Perhaps most noteworthy and anticipated were results from the Dual Antiplatelet Therapy study, a randomized trial that had its beginnings in 2006 when cardiologists first became alarmed by the potential risk from stent thrombosis associated with the use of first-generation DES, specifically the original sirolimus-eluting (Cypher) and paclitaxel-eluting (Taxus) models. At the urging of staffers at the Food and Drug Administration, a group of eight stent manufacturing companies and pharmaceutical companies joined together to sponsor the DAPT study, which started with nearly 23,000 patients who received a DES and, after their first year of DAPT treatment, whittled down to 9,961 patients who were eligible for randomization to either stop DAPT after 1 year or continue on DAPT for an additional 18 months (30 months total time on DAPT).
The results showed that this highly selected group of patients – who went through their first year on DAPT with no bleeding event, no ischemic event, and who were willing to be randomized – those assigned to 30 months of DAPT had a 1% absolute and 71% relative reduction in stent thrombosis, compared with patients who stopped DAPT after 12 months, and a 1.6% absolute and 29% relative reduction in their rate of major cardiovascular or cerebrovascular events, statistically significant differences for the study’s two primary endpoints. The reduction in major events was driven mainly by a 2% absolute reduction in the rate of myocardial infarctions, reported Dr. Laura Mauri at the meeting, and in a report simultaneously published online (N. Engl. J. Med. 2014 [doi:10.1056/NEJMoa1409312]).

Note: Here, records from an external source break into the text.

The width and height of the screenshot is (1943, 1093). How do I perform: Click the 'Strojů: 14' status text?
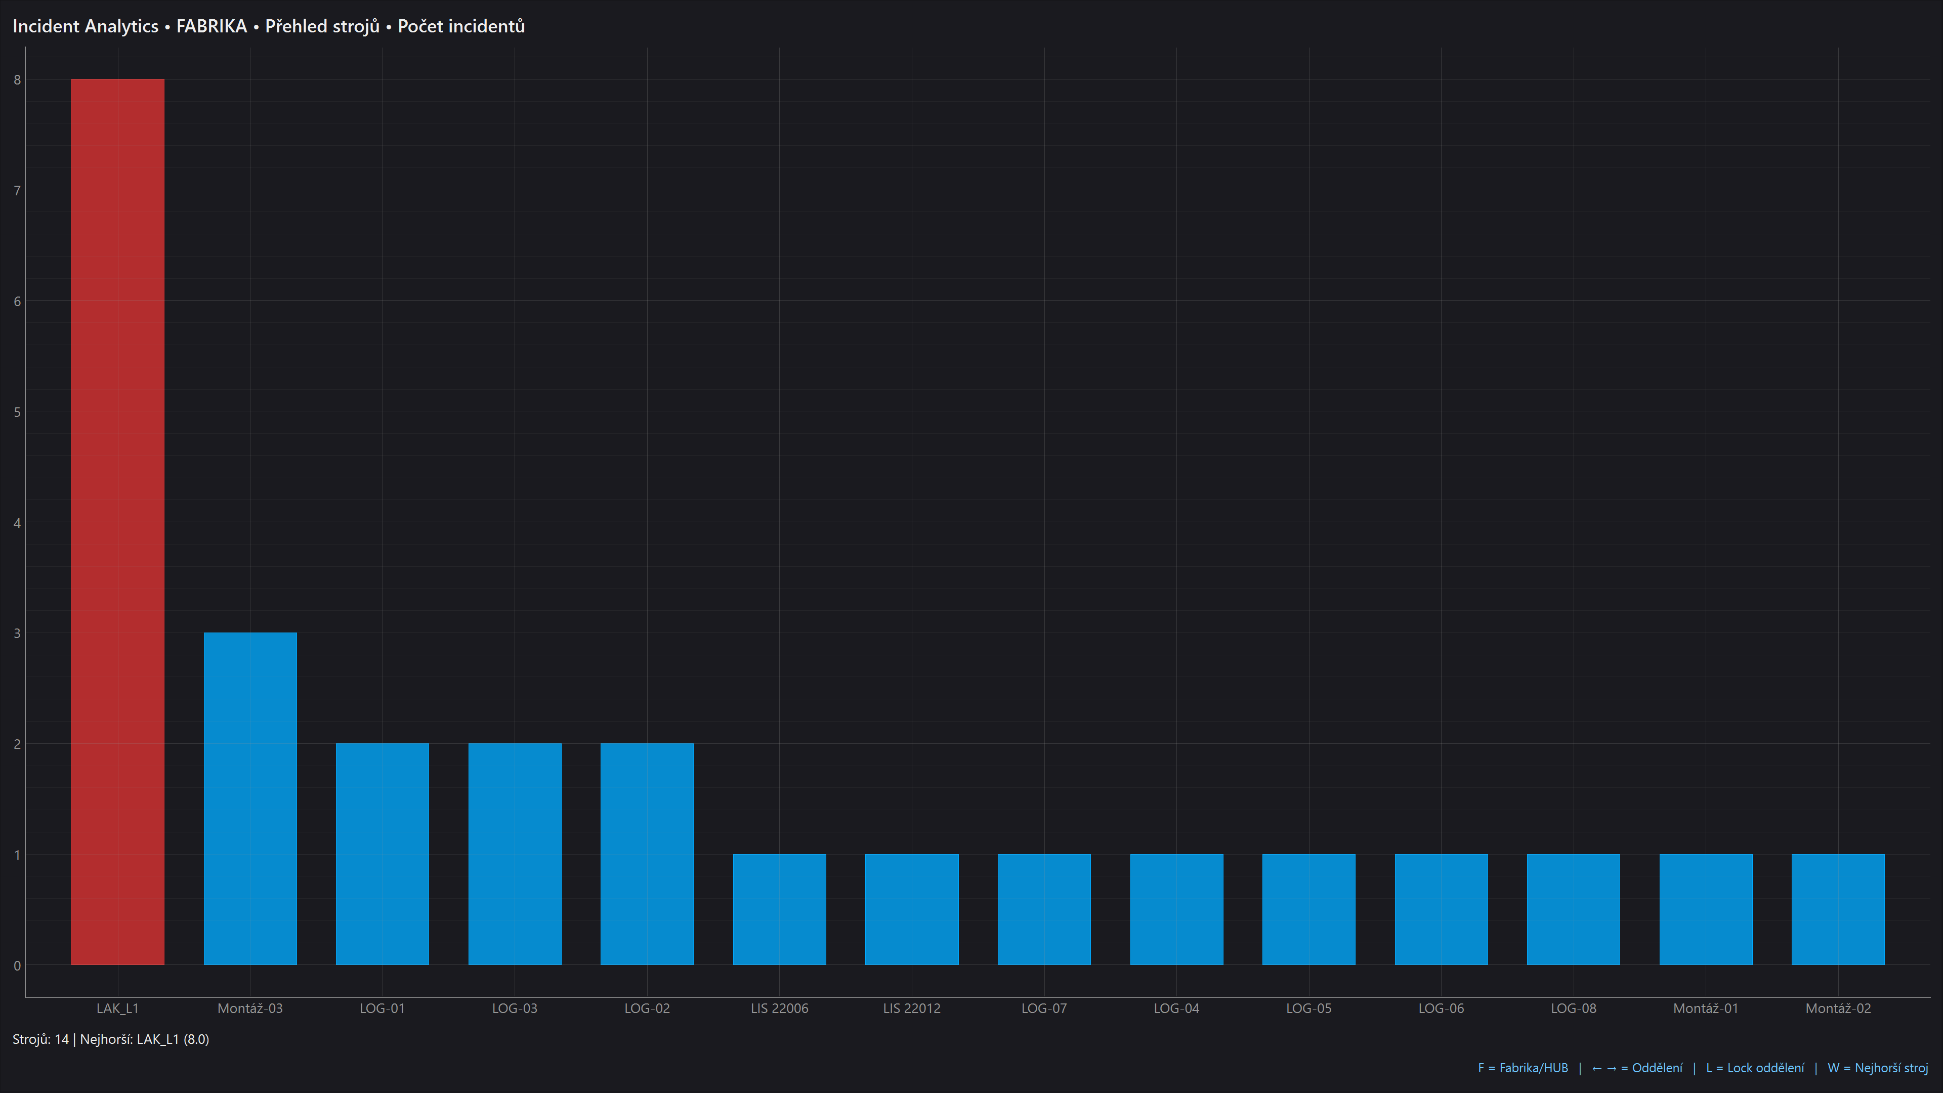[41, 1039]
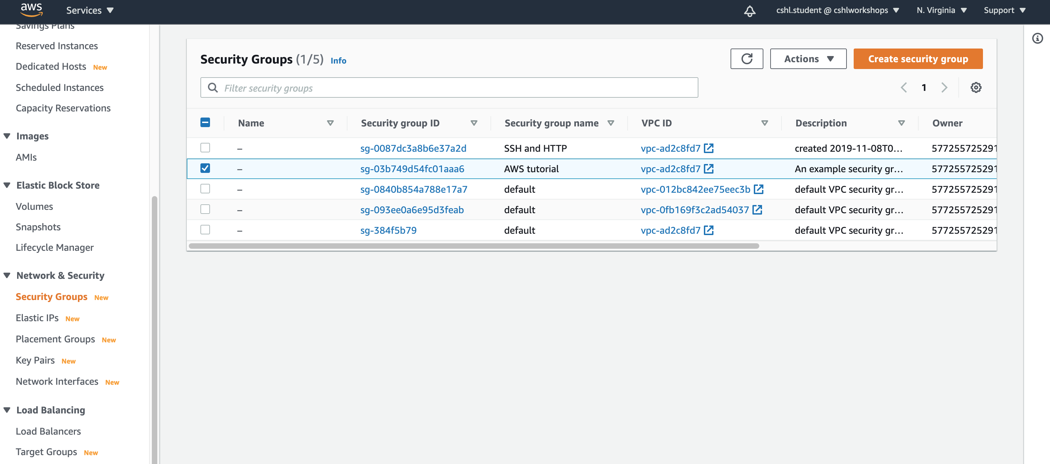Select the SSH and HTTP row checkbox
The image size is (1050, 464).
click(205, 148)
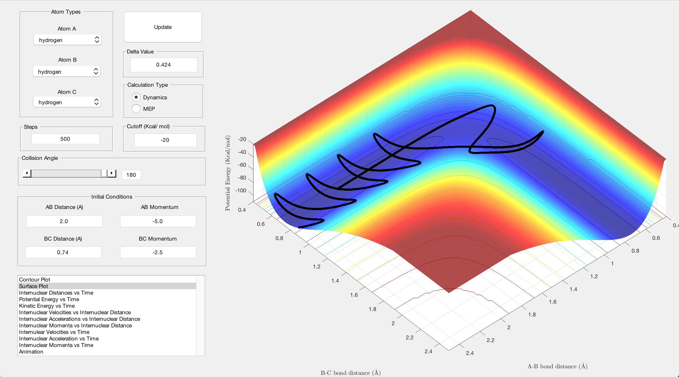Click the collision angle slider thumb
Viewport: 679px width, 377px height.
104,173

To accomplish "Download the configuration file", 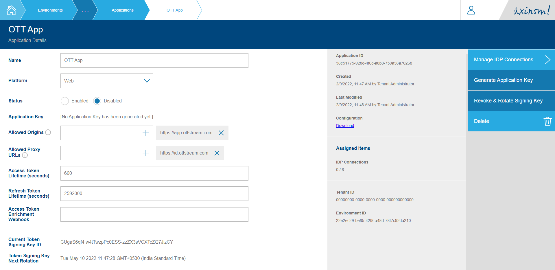I will [345, 125].
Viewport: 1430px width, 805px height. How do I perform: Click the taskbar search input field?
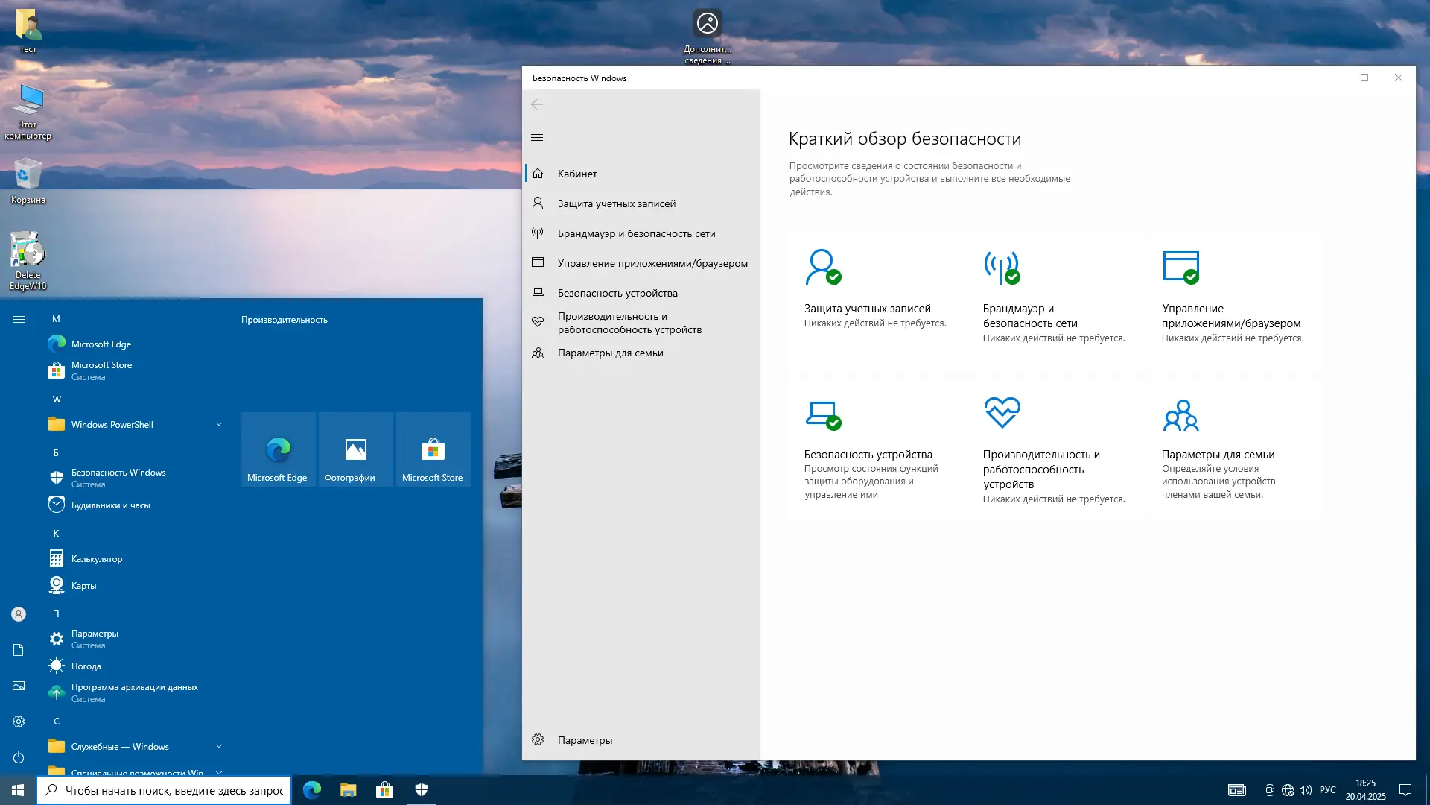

Counterbalancing this benefit was a statistically significant excess of moderately severe bleeding events among patients on longer-term DAPT, who had a 0.7% absolute increased rate, and a trend toward increased severe bleeds, with a 0.2% absolute increased rate. Patients on longer-term DAPT also showed an unexpected, 0.5% increased rate of both all cause death and noncardiovascular death. Detailed analysis indicated that this seemed to result from a “chance imbalance” in randomization that put an excess of patients with cancer into the 30-month DAPT subgroup, said Dr. Mauri, professor of medicine at Harvard Medical School and an interventional cardiologist at Brigham and Women’s Hospital, both in Boston.